The West Virginia Division of Corrections is an agency of the U.S. state of West Virginia within the state Department of Homeland Security that operates the state's prisons, jails, and juvenile detention facilities. The agency has its headquarters in the state's capital of Charleston. The state incarcerates 273 women per 100,000 population, the highest rate of female incarceration in the world, ahead of all other states and foreign nations.

==History==
On January 1, 1986 a two-day riot began at the West Virginia State Penitentiary resulted in three inmate deaths.

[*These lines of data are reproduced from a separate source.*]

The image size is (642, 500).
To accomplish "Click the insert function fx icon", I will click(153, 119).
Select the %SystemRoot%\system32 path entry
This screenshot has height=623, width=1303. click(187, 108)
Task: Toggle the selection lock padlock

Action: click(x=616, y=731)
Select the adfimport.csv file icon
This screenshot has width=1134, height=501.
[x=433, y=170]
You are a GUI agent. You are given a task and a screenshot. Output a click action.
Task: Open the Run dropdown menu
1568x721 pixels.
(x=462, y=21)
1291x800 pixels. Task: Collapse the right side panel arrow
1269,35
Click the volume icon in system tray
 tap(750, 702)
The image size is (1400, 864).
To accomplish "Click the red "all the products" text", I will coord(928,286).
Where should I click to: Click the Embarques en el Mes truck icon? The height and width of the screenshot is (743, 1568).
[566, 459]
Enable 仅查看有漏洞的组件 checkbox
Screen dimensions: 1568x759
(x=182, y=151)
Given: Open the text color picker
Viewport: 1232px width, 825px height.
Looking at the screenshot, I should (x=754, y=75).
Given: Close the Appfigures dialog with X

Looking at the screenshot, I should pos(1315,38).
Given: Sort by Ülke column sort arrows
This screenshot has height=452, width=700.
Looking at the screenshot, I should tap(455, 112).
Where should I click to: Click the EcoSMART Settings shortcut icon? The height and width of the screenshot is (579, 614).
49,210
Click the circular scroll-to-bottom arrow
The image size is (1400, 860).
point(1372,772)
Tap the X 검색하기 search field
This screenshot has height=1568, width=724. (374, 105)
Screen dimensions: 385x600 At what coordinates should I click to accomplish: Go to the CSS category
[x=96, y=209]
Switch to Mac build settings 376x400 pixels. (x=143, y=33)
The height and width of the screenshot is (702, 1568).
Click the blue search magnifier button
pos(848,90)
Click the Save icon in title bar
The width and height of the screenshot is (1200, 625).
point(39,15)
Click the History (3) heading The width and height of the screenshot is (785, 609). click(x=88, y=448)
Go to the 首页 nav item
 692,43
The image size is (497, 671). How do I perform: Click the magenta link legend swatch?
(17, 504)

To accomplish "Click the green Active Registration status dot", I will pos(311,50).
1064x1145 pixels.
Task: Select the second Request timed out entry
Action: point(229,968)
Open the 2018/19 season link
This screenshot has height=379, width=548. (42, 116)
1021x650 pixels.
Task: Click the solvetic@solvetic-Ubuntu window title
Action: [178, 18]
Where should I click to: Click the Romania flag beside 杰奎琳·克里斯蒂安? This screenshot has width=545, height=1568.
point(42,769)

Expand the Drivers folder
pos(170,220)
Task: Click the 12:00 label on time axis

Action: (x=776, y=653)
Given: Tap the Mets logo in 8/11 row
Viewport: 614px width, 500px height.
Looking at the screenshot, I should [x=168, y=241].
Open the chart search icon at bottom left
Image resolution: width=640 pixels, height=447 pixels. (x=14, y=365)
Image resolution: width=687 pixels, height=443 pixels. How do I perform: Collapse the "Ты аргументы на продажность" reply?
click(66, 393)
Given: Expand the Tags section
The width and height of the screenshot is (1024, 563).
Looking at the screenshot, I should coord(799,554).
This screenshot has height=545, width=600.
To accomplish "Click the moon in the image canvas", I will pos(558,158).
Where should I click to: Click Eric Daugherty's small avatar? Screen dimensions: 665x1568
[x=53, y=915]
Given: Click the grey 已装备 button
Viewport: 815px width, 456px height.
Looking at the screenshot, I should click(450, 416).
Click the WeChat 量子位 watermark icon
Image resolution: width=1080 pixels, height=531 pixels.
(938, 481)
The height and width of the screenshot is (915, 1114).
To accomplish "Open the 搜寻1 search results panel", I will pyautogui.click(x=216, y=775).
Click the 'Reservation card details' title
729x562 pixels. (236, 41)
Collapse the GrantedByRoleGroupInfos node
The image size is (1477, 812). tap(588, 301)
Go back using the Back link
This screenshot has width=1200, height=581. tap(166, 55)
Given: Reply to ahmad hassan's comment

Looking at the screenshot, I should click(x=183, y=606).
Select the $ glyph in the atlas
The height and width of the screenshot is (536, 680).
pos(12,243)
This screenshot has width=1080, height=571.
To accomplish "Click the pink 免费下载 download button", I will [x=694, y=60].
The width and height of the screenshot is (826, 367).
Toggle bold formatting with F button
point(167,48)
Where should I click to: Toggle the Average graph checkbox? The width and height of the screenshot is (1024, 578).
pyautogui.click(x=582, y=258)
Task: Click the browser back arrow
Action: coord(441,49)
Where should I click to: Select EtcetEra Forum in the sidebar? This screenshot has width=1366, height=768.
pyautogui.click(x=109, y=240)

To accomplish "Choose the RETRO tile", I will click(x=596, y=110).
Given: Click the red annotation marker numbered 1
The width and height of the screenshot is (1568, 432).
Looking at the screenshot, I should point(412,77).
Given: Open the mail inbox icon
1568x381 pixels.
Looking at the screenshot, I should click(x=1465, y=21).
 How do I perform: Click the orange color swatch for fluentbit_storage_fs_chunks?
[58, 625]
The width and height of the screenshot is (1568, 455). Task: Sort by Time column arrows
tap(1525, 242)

The Eastern Regional Jail in Martinsburg, the first of the state's 10 regional jails opened in May 1989. The regional jails would gradually replace the 55 county jails.

The former Salem Industrial Home for Youth was converted into an adult prison, the Salem Correctional Center, in 2015.

All of the division's facilities are overcrowded and understaffed. Press reports in late 2017 indicated the division was short three hundred correctional officers. Press reports in early 2018 showed that pay for correctional officers in the state ranked 49th in the nation. New correctional officers started at $24,664, about twelve dollars an hour.

From February to July 2018, National Guard troops supplemented the overworked officers. At the end of that period, the Fire Marshal's Office continued to support the division.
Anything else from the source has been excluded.